## 논문 chat bot 만들기

문서 기반 질의응답 시스템  
LLM (HuggingFace 모델)  
RAG (정보 검색형 Agent)

## 패키지 설치


In [12]:
# 설치
!pip install langchain faiss-cpu transformers torch sentencepiece
!pip install sentence-transformers
!pip install -U langchain-community
!pip install pypdf

Collecting pypdf
  Using cached pypdf-6.1.1-py3-none-any.whl.metadata (7.1 kB)
Using cached pypdf-6.1.1-py3-none-any.whl (323 kB)
Installing collected packages: pypdf
Successfully installed pypdf-6.1.1


In [2]:

from langchain.document_loaders import PyPDFLoader
from langchain.text_splitter import RecursiveCharacterTextSplitter
from langchain.vectorstores import FAISS
from langchain.embeddings import HuggingFaceEmbeddings
from langchain.llms import HuggingFacePipeline
from transformers import AutoTokenizer, AutoModelForCausalLM, pipeline


  from .autonotebook import tqdm as notebook_tqdm


In [3]:
# PDF 불러오기
loader = PyPDFLoader("chat_doc/DAEM-ERC.pdf")
docs = loader.load()

# 텍스트 청크로 분할
splitter = RecursiveCharacterTextSplitter(chunk_size=500, chunk_overlap=100)
chunks = splitter.split_documents(docs)

# 임베딩 + 벡터스토어 생성
embeddings = HuggingFaceEmbeddings(model_name="sentence-transformers/all-MiniLM-L6-v2")
vectorstore = FAISS.from_documents(chunks, embeddings)
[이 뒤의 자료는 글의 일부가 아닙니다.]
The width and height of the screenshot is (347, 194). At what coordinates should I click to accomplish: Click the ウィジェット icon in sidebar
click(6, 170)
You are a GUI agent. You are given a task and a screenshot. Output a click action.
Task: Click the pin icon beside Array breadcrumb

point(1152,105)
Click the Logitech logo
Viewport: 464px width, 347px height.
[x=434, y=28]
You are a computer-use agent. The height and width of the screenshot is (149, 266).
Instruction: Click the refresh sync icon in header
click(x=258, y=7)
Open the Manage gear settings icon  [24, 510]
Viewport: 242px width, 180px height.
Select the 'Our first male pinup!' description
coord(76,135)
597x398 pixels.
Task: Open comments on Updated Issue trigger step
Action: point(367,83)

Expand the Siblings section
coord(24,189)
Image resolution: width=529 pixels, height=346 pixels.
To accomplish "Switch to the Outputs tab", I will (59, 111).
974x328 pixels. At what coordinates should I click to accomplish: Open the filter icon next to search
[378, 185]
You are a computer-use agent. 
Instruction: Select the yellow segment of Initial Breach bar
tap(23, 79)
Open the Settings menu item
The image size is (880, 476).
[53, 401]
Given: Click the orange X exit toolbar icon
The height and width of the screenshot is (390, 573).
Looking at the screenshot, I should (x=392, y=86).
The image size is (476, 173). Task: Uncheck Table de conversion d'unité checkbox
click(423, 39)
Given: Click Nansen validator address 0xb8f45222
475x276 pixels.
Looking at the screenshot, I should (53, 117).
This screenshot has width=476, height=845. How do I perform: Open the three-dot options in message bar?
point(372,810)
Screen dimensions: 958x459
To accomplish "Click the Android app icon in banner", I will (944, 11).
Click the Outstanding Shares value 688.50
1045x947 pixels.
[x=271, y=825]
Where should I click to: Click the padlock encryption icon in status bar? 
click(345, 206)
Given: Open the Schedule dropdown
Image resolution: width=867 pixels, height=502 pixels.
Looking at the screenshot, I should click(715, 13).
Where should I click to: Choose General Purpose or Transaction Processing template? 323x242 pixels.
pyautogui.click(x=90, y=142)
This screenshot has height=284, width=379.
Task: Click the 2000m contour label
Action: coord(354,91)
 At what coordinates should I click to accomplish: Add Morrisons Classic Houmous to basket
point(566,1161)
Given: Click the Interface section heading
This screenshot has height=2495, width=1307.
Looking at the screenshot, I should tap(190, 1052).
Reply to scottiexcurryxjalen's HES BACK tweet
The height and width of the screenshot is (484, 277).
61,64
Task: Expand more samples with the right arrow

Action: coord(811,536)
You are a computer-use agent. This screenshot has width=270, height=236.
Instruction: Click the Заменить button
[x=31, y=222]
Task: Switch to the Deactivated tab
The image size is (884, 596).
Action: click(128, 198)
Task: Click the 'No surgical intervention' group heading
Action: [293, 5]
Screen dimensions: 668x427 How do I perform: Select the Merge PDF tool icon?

  embeddings = HuggingFaceEmbeddings(model_name="sentence-transformers/all-MiniLM-L6-v2")


In [25]:

# 로컬 LLM 불러오기 (HuggingFace 모델)
model_name = "TinyLlama/TinyLlama-1.1B-Chat-v1.0"
tokenizer = AutoTokenizer.from_pretrained(model_name)
model = AutoModelForCausalLM.from_pretrained(model_name)
pipe = pipeline("text-generation", 
                model=model, 
                tokenizer=tokenizer, 
                max_new_tokens=256,
                temperature=0.4,
                top_p=0.9,
                repetition_penalty=1.1,)



Device set to use cpu


In [26]:
# 질의응답 함수
def tinyllama_chat_prompt(context, question):
    # Llama 계열 chat 템플릿을 tokenizer가 자동 생성
    messages = [
        {"role": "system",
         "content": "너는 문서 기반 한국어 QA 모델이야. 주어진 문맥에서만 근거를 찾아 한국어 한두 문장으로 간결히 답해. 문맥에 없으면 '모르겠습니다.'라고 말해."},
        {"role": "user",
         "content": f"다음 문맥을 근거로 질문에 답해.\n\n[문맥]\n{context}\n\n[질문]\n{question}\n\n규칙: 불필요한 서론 금지, 근거 없는 추측 금지, 한두 문장만 출력."}
    ]
    return tokenizer.apply_chat_template(messages, tokenize=False, add_generation_prompt=True)

def ask(question, k=2):
    # 1) 검색
    rel = vectorstore.similarity_search(question, k=k)
    context = "\n\n---\n\n".join(d.page_content for d in rel)

    # 2) 프롬프트 생성(템플릿)
    prompt = tinyllama_chat_prompt(context, question)

    # 3) 생성
    out = pipe(prompt, return_full_text=False, max_new_tokens=256)[0]["generated_text"]
    return out


In [27]:
# 테스트
print(ask("사용한 성능지표가 뭐야?"))

The study aims to improve the performance of sentiment analysis models by using data augmentation techniques such as over-sampling for text, audio, and body sensor data. The researchers use different types of data (text, audio, and body sensor data) but apply the same over-sampling technique to all three datasets. They also propose a model that uses both text, audio, and body sensor data for classification, with each dataset having its own set of features. The performance of the model is evaluated using various metrics, including accuracy, precision, recall, F1 score, and weighted F1 score. The results show that the proposed model outperforms other models in terms of accuracy, precision, and F1 score, with a significant improvement in the case of the body sensor data. Additionally, the authors note that the use of over-sampling techniques can help alleviate the problem of class imbalance in the data and improve the overall performance of the model.